Treatment of feline cutaneous lymphoma depends on the histological subtype (ECL vs. NECL), immunophenotype (T-cell vs. B-cell), extent of disease (localized vs. systemic), and the patient's overall health status.
Chemotherapy
- ·Multi-agent chemotherapy protocols (e.g., CHOP-based: cyclophosphamide, doxorubicin [hydroxydaunorubicin], vincristine [Oncovin], and prednisolone) are considered the standard of care for multicentric or disseminated lymphoma and may be applied in systemic NECL [1]

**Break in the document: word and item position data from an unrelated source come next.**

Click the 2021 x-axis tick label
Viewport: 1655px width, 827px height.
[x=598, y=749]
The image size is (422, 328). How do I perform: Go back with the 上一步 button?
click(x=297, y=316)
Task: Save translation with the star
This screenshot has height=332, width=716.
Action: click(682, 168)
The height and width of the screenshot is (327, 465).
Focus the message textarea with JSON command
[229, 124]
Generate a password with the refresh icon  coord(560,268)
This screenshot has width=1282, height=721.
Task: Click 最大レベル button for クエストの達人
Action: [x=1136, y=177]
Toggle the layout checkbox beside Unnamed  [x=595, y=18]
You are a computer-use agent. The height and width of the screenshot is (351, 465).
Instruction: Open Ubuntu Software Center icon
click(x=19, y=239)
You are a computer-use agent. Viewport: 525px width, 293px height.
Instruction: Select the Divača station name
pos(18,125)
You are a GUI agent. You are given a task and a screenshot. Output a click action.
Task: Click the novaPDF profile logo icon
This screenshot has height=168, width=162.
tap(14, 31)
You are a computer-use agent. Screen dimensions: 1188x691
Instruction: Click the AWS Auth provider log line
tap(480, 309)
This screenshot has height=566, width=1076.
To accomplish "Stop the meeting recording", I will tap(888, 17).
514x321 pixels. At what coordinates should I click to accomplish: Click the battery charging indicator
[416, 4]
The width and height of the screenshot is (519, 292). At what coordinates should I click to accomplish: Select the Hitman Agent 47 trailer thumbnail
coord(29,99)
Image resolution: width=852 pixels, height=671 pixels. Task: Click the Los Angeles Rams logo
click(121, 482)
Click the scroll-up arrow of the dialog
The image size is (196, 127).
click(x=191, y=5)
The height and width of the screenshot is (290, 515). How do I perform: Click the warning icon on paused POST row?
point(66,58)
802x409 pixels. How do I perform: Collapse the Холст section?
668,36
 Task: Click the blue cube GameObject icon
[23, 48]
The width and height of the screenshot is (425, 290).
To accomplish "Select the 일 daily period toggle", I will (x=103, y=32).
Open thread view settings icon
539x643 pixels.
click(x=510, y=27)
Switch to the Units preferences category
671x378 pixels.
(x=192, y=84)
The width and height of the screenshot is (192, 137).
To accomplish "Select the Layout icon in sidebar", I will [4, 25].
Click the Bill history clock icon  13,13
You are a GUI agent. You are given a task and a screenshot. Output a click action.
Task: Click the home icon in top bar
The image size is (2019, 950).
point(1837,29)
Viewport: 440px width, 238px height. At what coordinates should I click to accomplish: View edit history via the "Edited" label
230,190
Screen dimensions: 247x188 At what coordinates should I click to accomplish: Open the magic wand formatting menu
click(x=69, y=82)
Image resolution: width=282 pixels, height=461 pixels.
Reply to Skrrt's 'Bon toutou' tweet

- ·Single-agent protocols (e.g., chlorambucil with prednisolone) are sometimes used in indolent or low-grade cutaneous presentations and may be better tolerated in geriatric patients
- ·Lomustine (CCNU): Has been used as a primary or rescue agent in feline epitheliotropic lymphoma, with responses reported in some cases
Immunotherapy and Targeted Therapy
- ·Retinoids (e.g., isotretinoin, etretinate): Used in ECL, particularly for exfoliative forms, with variable response
- ·Investigational targeted agents are under evaluation but are not yet standard of care in feline oncology
Surgical Management
- ·Surgical excision may be considered for solitary or well-circumscribed nodular NECL lesions, potentially combined with adjuvant chemotherapy
- ·Complete excision is rarely curative in multifocal disease [2]
Radiation Therapy
- ·Localized radiotherapy may provide palliative or curative-intent treatment for isolated cutaneous lesions
Supportive Care
- ·Blood transfusions: Indicated for severe regenerative anemia (packed cell volume markedly reduced), as documented in disseminated T-cell NECL cases [1]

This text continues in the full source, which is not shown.